“No!” I twisted my frame, dislodging Dr. Shaw’s grip on my shoulder. “She just needs a minute.”
“That’s not the problem.” Dr. Shaw whispered, her voice full of sympathy.
I spun around. Dr. Shaw stood there a scanner in her hand, tears in her eyes.
“Don’t,” I hissed. “Whatever it says, it’s wrong!”
She shook her head sadly, “My injection only stopped the reaction she was having to the formula, but it can’t reverse what was already done. The scanner is showing that parts of her brain sustained damage. I don’t know is she will ever wake up. I am so sor-”
“No! Don’t say another word.” My circuits couldn’t bear to hear it. Every piece and part of me rebelled at the thought I might never again see Poe’s beautiful smile or hear her tell me she loved me.
I caused this and I would fix it. I would fix Poe and everything would go back to the way it was supposed to be. My world would be right again. We would spend forever together.
“Poe will wake up,” I vowed. There was no other choice.
Chapter Thirty-Five
*Dax*
What had I done?I shook my head, staring down the hands that had caused this. The sound of Poe’s screams, the sight of her body convulsing, had been branded on my processors. The fact that she refused to wake was a nightmare I couldn’t think my way out of, my brilliance failing me when I needed it most.
It had been two weeks. Two weeks of test after test, of thinking up a thousand different ideas, still none had worked. The initial results on the scanner had been correct. Portions of Poe’s brain had suffered damaged. Despite trying to narrow down the cause, I still wasn’t sure if it had been the upgrade formula or the seizures responsible for the damage. It made forming a hypothesis difficult, and creating a treatment plan even harder.
What if I made a mistake? Got something else wrong? For the first time in my life, I doubted the programming in my head. The one thing I had always been able to count on, the one thing I used to boast about, felt useless when it came to saving my female.

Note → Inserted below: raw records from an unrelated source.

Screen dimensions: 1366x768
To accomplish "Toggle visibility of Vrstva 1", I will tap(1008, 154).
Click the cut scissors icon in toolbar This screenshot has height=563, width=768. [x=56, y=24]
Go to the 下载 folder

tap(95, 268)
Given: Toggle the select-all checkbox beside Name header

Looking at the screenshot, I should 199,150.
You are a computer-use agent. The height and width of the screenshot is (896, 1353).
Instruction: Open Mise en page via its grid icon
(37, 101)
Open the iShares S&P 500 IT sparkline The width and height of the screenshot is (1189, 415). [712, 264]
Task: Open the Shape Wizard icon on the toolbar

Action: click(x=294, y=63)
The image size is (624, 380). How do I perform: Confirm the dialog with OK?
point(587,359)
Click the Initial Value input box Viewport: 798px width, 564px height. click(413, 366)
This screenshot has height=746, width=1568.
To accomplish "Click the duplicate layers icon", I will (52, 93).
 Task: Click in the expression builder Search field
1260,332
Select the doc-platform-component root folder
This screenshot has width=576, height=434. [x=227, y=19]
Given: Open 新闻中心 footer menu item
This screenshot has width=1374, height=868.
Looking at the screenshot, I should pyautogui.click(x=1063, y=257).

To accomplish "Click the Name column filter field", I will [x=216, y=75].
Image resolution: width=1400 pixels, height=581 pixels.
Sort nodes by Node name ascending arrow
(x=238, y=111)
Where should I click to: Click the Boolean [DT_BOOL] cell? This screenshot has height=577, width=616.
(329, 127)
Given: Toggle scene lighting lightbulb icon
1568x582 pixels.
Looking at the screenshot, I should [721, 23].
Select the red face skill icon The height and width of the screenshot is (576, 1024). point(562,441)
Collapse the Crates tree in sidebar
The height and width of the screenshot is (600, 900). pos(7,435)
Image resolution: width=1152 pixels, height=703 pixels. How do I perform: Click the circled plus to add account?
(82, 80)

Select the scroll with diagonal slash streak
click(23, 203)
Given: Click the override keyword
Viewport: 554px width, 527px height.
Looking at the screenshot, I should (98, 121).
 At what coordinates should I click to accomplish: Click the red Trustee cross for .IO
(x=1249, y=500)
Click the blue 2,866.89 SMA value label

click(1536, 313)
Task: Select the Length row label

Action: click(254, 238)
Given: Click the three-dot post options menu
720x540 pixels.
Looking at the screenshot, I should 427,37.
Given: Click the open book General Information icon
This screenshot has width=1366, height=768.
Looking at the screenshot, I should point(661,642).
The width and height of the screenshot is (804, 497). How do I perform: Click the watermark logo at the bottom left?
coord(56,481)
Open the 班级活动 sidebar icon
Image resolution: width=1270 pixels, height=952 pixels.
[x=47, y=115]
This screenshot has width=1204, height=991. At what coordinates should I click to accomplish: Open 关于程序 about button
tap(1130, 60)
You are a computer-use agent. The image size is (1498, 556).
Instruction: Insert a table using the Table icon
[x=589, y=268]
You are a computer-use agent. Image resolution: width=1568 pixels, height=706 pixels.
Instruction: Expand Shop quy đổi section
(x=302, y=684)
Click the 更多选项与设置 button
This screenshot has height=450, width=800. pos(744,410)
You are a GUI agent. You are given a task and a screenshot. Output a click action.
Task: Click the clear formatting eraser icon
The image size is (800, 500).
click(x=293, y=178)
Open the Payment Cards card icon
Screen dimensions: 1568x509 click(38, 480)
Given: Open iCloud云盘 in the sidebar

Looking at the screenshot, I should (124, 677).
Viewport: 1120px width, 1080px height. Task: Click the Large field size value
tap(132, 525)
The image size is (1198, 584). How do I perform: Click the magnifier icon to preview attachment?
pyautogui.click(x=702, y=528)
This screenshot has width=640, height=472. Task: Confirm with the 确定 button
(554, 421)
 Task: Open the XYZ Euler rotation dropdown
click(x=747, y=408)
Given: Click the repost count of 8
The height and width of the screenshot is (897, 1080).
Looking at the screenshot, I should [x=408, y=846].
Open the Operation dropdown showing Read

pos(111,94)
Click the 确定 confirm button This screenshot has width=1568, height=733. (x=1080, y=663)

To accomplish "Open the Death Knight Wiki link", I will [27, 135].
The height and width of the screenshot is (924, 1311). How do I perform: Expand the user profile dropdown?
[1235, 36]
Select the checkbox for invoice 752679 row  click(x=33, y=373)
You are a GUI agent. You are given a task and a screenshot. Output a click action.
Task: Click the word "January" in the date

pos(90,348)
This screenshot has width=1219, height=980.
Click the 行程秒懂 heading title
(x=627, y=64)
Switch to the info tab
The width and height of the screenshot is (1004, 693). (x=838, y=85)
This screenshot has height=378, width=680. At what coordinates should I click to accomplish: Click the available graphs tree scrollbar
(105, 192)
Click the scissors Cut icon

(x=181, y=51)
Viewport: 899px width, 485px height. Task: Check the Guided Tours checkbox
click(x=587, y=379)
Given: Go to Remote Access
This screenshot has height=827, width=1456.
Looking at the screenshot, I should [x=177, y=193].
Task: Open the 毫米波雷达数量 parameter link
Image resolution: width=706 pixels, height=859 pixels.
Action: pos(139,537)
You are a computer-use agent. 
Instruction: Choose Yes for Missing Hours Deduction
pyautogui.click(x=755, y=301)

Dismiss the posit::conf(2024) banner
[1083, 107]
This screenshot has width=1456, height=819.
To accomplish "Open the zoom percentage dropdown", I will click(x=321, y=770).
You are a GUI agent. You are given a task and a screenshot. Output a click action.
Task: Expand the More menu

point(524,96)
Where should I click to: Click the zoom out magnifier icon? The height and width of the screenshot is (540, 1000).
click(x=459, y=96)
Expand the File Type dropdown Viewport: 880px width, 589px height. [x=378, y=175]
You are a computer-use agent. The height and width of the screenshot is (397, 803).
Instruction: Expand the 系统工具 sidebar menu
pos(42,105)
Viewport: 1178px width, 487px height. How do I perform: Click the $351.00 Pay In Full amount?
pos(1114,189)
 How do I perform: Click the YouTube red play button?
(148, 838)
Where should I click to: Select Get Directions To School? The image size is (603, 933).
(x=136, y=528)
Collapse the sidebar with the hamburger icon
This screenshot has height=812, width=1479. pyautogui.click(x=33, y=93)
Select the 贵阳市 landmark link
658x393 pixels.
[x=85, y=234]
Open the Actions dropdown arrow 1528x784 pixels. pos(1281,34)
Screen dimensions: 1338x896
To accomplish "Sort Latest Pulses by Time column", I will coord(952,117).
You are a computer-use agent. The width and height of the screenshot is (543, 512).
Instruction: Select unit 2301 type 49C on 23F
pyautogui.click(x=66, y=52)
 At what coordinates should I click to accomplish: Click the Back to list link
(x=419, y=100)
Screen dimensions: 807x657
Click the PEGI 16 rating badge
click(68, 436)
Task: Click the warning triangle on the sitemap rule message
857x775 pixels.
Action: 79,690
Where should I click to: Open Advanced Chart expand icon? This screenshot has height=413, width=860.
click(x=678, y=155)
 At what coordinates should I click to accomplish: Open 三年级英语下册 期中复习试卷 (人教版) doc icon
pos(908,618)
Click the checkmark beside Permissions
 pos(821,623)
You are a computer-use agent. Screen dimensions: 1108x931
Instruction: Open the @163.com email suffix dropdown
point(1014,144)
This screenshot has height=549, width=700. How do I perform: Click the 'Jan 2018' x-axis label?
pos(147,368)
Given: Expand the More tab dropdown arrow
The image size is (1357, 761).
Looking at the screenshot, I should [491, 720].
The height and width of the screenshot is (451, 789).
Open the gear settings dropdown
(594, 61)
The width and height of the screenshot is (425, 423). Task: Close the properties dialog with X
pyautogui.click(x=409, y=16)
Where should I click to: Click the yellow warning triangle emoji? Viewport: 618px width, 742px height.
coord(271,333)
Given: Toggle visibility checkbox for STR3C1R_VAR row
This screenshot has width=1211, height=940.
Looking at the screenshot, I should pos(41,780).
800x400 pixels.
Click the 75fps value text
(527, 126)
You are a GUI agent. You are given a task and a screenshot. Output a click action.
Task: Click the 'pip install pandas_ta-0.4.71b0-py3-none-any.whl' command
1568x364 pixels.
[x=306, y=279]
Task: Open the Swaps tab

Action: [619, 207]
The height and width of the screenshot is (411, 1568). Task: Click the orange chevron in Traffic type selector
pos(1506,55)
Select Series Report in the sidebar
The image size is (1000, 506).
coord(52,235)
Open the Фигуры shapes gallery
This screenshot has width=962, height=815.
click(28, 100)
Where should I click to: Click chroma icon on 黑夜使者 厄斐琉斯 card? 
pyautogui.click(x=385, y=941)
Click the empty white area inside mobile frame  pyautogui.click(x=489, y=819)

I looked down at Poe’s still form on the exam table. I picked up a brush and ran it through her hair, making sure to keep it free of tangles. “I would carve the very CPU from my head, rip the mechanical heart from my chest, and tear free every circuit and wire if it would help to wake you.” The brush stilled in my hand. “Without you, my existence means nothing. I can’t lose you,” I cradled her face and kissed her cheek, “I can’t.”
My conversation with Poe was interrupted as Axios ventured into the lab, a look of concern on his face.
Axios rested his hand on my shoulder. “Dax, you need to take a break. I’ll sit with her,” he offered.
Crack. The brush handle snapped in my hand. “No.” I spun to face him. “I refuse to leave her.”
Axios sighed. “You are taxing your processors beyond capacity.
What good are you to Poe if you malfunction? I swear if anything changes, I will immediately inform you. Take a break, Science Model.”
The pieces of the brush handle flew from my hand to shatter against the wall. “No!” I snarled, shoving Axios away from me. I advanced, my hands clenched, a pounding in my ears that drowned out everything else. No one would make me leave Poe. I would burn my processors into nothing but dust before I left her side. My vision blurred.
“Dax!” A hazy figure appeared to step between Axios and myself. My hands shot out, gripping their arms, my fingers curled into their soft flesh.
“Dax, please.” A broken plea echoed in my ears. I knew that voice. My vision cleared and Dr. Shaw stood in front of me, my hands wrapped around her arms.
My arms dropped. “Oh god, mother, I am so sorry.”